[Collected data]
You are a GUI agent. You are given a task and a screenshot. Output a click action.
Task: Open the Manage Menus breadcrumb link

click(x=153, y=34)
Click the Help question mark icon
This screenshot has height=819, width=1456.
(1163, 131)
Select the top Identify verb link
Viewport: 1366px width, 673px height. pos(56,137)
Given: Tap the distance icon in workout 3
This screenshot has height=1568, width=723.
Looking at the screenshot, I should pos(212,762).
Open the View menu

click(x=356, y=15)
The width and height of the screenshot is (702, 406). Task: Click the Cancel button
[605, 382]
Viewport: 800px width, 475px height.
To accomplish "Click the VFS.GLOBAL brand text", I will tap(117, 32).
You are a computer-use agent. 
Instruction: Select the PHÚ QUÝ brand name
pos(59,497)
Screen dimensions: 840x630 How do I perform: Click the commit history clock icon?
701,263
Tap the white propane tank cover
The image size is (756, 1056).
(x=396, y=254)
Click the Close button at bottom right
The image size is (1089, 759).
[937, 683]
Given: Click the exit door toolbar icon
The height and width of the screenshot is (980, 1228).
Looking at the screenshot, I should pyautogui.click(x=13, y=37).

### YOUR OBJECTIVE
No lines before the one containing "Instruction: Select the PHÚ QUÝ brand name" belong in the answer; write out that line and each one after it exactly, through the end of the records.

### RESPONSE BOX
Instruction: Select the PHÚ QUÝ brand name
pos(59,497)
Screen dimensions: 840x630 How do I perform: Click the commit history clock icon?
701,263
Tap the white propane tank cover
The image size is (756, 1056).
(x=396, y=254)
Click the Close button at bottom right
The image size is (1089, 759).
[937, 683]
Given: Click the exit door toolbar icon
The height and width of the screenshot is (980, 1228).
Looking at the screenshot, I should pyautogui.click(x=13, y=37).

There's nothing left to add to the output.